Here's the rest of the story (for those of you who have not yet heard it)
Frank went to go see the monitor (this is the guy who decides when & where you are going in the USMC) last Monday- just to sit down & talk face to face- and the monitor said to my husband.."you're moving". My husband began to explain why we could not, but the monitor doesn't care, he is just there with a job to do. He offered him camp LeJeune and Frank said he couldn't, the monitor then offered him Camp Pendelton. Oceanside. I know Frank was thinking this was closer, he could come home on weekends.... but as we are slowly learning that is probably not the case. not at all.
The cost of living down in Oceanside is such that we might be lucky to have him come home once a month. All the while leaving us in this desert cabin - alone- with all the dangers of the desert and him over 3 hours away.

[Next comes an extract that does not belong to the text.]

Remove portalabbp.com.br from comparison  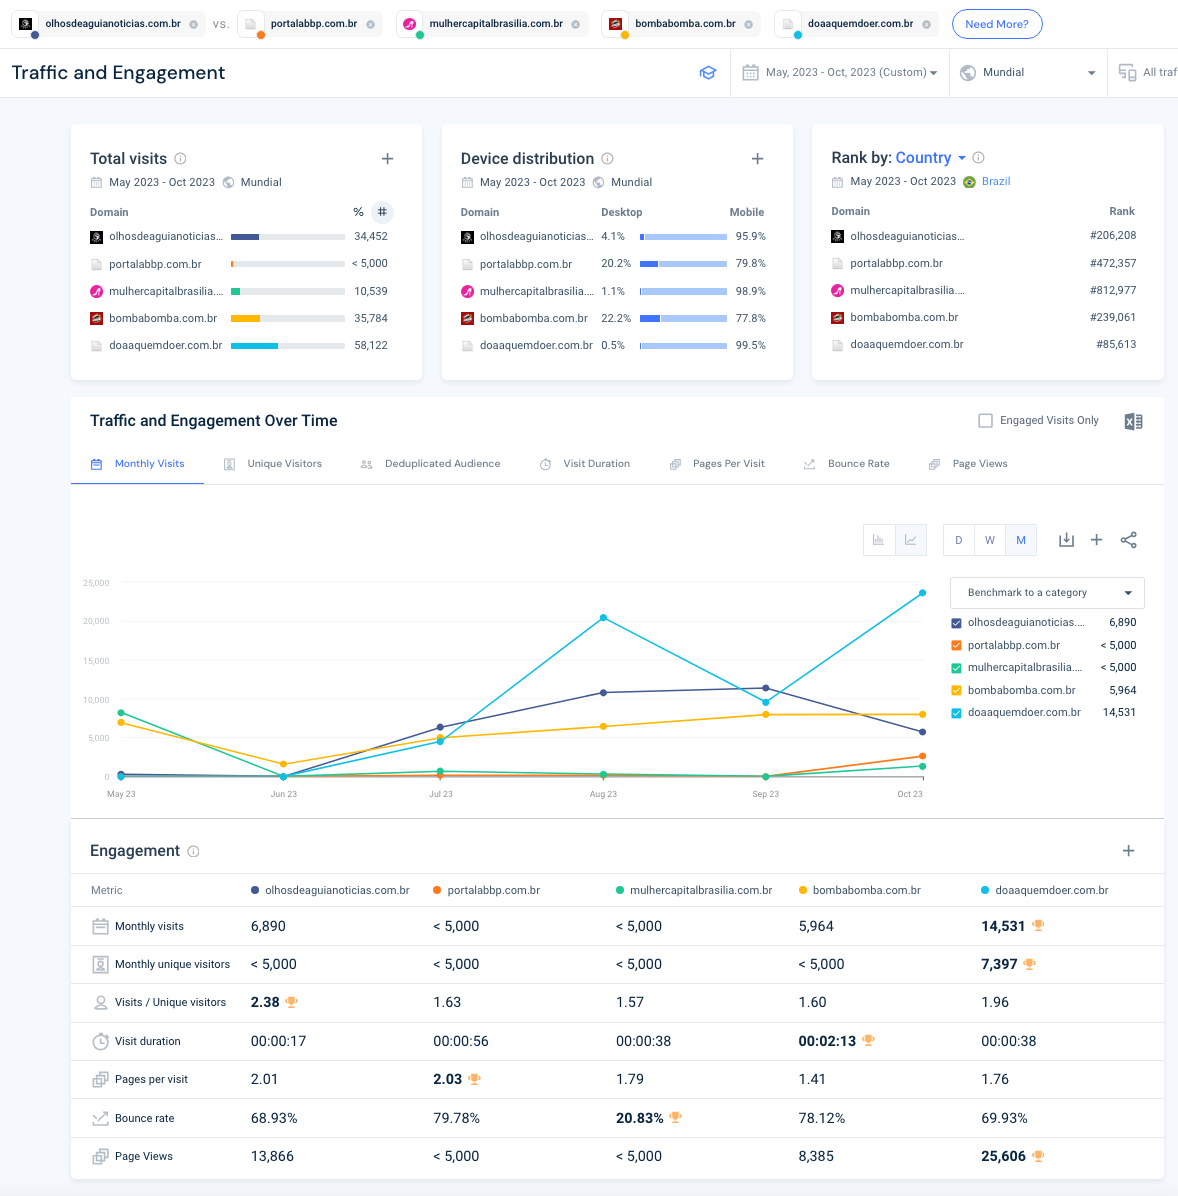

Some of you have asked if we could rent out the house. Let me explain the mistakes we make just about 3 years ago. We bought a desert cabin, certainly a fixer upper. We have not been doing as much fixer-uppering as we would have liked because well things have gone wrong with this house (like it needed a completely new septic system to the tune of $9000 2 yrs ago) as well as many others. At the time the house was purchased (a now regretted decision) the housing market in CA was at a high prime. Which basically means we bought it for far more than it is actually worth today. In fact, it's depreciation is probably around $100,000. So can we rent it out? Certainly not for it's monthly mortgage payment- and without eating the cost there are few choices.
As far as making the right choices. Neither Frank or I know what those are yet, and even when we do make choices we are hoping they are not choices we regret later. As of right now I am beginning to look for homes for all of the animals- well, almost all. For you that think he will hold onto this house for the horses. You are wrong. We will cry and have our hearts ripped out once again because we made the wrong choices...yet again.
I am ranging from a flurry of emotions. All our family is back on the east coast. we have parents that are not getting any younger and children that haven't even met family members. To say that I don't wish he had chosen differently for many reasons would be a lie, and yet we will remain on the west...for how long? I don't know. Sometimes I am angry or bitter (which I know is wrong) other times I completely understand the decision he made and for what reasons, and still other times I am afraid of running this ranch alone, having things break and not being able to afford to fix them, and not being able to see my husband even though he will only be a few hours away. It's almost more frustrating he will be here so close...and I will not be able to see him.
So if you know of anyone in need of a horse send them my way. I am broken and do not have any answers. I feel very alone in this process. Please pray that the Lord would lead, guide, and direct our paths. That we would do His will not our own, and that somehow, once again we are refined by the fire.